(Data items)

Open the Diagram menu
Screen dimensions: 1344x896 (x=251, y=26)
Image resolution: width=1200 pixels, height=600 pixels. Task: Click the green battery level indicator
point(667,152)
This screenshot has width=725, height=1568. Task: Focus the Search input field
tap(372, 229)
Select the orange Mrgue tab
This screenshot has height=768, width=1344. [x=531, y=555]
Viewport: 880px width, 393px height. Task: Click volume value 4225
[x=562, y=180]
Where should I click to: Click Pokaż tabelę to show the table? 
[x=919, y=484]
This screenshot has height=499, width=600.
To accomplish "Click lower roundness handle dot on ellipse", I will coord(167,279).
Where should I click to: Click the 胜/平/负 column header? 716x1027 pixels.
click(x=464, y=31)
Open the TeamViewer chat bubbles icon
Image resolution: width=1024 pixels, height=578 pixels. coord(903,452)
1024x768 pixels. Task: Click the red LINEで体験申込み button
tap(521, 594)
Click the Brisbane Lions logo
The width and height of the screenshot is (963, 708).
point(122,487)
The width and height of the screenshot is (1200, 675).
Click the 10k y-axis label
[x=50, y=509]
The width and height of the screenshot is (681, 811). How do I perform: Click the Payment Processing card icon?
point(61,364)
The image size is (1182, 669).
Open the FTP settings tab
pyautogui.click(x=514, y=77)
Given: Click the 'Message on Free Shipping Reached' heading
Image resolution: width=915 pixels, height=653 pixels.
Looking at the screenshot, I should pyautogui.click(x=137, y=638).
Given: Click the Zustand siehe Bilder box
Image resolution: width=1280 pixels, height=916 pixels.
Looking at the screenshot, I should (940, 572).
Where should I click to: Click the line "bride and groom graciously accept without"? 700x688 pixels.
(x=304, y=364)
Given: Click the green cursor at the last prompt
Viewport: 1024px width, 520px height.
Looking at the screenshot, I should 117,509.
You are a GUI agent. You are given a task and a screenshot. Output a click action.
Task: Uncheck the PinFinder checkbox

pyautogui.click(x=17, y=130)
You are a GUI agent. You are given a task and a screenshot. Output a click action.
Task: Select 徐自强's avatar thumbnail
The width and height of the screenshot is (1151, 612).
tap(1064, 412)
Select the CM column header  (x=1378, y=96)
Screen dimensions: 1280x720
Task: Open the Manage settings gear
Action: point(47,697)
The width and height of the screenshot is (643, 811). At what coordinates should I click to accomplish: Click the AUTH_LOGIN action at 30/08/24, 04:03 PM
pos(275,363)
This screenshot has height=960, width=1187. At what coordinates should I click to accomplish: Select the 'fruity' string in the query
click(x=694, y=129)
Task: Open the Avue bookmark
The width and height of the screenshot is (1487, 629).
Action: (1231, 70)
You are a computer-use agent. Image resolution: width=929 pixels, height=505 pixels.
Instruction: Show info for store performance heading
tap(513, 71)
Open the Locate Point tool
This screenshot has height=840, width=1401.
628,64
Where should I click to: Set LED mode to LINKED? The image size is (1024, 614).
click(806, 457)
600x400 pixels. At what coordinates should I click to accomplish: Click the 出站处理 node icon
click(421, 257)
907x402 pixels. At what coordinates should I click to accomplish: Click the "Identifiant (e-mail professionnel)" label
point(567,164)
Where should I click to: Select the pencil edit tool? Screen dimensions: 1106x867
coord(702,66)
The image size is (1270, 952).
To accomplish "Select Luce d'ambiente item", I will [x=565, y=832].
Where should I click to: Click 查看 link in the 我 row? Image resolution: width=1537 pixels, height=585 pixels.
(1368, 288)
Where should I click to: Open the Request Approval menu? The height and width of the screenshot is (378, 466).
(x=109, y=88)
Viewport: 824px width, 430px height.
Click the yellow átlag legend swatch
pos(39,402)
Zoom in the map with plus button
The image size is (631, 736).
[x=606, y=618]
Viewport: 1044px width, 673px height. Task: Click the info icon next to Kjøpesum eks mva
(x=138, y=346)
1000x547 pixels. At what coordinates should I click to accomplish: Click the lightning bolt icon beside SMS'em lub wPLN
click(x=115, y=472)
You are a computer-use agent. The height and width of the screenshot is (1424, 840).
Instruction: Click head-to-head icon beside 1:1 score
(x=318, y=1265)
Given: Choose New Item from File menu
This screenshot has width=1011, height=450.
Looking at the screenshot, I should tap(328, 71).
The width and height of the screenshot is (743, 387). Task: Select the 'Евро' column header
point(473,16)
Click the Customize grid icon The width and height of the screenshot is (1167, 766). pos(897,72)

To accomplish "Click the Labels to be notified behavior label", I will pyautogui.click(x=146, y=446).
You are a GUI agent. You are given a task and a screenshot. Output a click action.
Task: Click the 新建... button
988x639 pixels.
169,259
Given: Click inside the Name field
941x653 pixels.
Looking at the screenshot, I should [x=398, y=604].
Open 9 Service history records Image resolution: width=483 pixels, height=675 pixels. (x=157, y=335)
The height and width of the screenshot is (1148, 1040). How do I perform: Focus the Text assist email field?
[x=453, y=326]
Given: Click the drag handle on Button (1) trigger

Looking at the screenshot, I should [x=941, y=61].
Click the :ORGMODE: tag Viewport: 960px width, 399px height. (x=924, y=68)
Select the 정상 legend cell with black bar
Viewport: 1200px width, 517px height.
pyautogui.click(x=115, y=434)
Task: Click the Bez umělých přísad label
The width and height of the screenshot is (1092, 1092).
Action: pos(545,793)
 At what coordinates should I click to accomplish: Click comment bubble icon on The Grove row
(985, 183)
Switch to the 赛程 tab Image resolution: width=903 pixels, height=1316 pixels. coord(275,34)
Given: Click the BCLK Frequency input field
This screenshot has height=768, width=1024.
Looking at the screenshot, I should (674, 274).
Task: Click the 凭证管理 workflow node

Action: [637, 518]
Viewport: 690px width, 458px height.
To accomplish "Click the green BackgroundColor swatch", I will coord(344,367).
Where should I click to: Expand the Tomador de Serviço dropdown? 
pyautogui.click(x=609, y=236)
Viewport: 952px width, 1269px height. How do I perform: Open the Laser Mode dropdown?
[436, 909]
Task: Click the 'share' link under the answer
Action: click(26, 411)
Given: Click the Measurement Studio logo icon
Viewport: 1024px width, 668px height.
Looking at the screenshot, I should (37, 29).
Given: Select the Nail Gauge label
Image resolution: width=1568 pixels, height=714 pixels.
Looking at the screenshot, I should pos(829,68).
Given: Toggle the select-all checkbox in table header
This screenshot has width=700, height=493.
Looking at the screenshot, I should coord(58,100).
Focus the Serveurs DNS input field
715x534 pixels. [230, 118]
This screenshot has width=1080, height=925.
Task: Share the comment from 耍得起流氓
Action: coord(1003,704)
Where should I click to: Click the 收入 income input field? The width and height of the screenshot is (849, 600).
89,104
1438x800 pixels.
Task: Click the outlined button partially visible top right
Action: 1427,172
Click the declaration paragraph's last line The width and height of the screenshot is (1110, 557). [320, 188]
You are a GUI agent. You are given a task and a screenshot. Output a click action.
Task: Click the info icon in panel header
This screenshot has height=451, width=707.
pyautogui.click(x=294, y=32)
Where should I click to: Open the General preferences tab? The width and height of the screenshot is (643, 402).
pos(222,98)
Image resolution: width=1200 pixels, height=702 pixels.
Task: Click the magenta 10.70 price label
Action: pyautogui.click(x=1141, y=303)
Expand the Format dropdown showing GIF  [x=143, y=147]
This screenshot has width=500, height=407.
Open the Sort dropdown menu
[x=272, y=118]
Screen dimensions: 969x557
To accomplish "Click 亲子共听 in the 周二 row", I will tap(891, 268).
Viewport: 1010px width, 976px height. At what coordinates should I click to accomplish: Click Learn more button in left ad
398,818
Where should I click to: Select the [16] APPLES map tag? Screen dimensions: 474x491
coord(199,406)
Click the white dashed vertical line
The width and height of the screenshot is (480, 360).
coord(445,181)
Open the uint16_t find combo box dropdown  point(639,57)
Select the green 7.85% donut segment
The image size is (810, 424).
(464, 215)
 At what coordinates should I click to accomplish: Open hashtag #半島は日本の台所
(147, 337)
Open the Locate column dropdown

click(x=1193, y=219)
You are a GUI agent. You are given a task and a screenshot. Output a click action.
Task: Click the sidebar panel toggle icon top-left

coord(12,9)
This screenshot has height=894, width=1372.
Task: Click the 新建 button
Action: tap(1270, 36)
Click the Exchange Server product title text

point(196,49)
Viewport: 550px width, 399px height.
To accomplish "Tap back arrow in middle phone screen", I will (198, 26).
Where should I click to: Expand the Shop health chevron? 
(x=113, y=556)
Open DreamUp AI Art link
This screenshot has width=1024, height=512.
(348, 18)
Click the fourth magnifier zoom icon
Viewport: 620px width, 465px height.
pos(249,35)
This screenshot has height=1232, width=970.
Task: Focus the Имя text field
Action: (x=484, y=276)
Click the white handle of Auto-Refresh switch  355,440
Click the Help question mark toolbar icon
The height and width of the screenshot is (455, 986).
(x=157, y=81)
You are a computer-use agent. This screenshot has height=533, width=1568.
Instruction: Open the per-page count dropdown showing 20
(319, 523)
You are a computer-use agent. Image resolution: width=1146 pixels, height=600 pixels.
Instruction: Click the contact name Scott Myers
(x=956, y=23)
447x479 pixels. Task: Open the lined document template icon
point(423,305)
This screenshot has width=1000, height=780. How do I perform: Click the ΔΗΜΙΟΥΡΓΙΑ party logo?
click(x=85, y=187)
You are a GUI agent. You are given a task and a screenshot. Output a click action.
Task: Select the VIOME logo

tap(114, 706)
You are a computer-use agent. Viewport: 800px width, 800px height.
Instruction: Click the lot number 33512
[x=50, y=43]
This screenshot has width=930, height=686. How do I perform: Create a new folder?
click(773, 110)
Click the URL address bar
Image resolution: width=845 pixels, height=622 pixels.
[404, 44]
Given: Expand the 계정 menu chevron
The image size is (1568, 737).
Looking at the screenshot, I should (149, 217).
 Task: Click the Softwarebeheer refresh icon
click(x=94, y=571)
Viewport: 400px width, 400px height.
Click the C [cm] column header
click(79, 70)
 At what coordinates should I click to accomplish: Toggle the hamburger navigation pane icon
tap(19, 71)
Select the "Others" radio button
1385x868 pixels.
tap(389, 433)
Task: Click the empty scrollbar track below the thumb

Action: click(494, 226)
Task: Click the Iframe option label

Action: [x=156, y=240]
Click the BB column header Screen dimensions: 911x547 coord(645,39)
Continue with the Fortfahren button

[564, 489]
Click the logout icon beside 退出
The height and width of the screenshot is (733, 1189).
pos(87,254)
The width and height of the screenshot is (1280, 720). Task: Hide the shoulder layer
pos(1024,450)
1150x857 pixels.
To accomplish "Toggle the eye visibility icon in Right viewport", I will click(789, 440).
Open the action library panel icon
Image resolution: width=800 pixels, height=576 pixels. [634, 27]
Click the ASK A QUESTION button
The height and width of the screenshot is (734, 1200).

■ THE TASK ■
Using the entries above, repeat only the lines from the one containing "You are a computer-use agent. Viewport: 800px" through the one containing "Given: Expand the 계정 menu chevron", end lines included.

■ YOUR SOLUTION ■
You are a computer-use agent. Viewport: 800px width, 800px height.
Instruction: Click the lot number 33512
[x=50, y=43]
This screenshot has width=930, height=686. How do I perform: Create a new folder?
click(773, 110)
Click the URL address bar
Image resolution: width=845 pixels, height=622 pixels.
[404, 44]
Given: Expand the 계정 menu chevron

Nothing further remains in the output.